Before Jesse Matthew is tried for the abduction and killing of a University of Virginia (UVA) student, he will go on trial for rape and attempted murder.

Matthew, a 33-year-old who once worked at UVA's hospital, was charged in Fairfax County with the sexual assault and attempted murder of a 26-year-old female. The incident occurred in 2005 and forensic evidence linked him to the crime when he was arrested and processed in the UVA student's case.

According to Reuters, Matthew's trial for the 2005 Fairfax rape case is scheduled to start Monday with jury selection and is expected to last two weeks. The alleged victim in the case flew to Virginia from India late last week for a hearing to determine if her testimony was reliable.
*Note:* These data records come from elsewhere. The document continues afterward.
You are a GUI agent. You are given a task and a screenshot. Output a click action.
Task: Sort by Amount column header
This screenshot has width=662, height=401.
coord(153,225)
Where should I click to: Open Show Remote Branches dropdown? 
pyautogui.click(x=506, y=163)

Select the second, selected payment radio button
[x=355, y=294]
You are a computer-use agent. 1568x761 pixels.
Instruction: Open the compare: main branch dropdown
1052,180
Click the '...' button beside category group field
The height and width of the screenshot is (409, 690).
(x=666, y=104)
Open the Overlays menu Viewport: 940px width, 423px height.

Conviction on his charges in the case could result in a lifelong prison sentence. However, Matthew potentially faces the death penalty if convicted of abducting, sexually assaulting and murdering Hannah Graham, a UVA student who first went missing in Sept. of last year.

The charges in that case, to which he has pleaded not guilty, include attempted capital murder during abduction, abduction with intent to defile, and sexual penetration with an object.

But there is a third case - a homicide - Matthew was linked to thanks to DNA evidence in the Graham case, the Washington Post noted. Matthew is suspected to abducting and killing Morgan Harrington, a Virginia Tech student who went missing after attending a concert in Charlottesville.

Matthew has not been charged in that case, but police previously disclosed his DNA was on evidence collected at the time.

Shortly after Graham's body was found, Matthew was arrested in Galveston, Texas and then extradited to Virginia. Skin under the victim's fingernails was a 99.9 percent match to Matthew's DNA.

That trial is expected to start by the end of the year.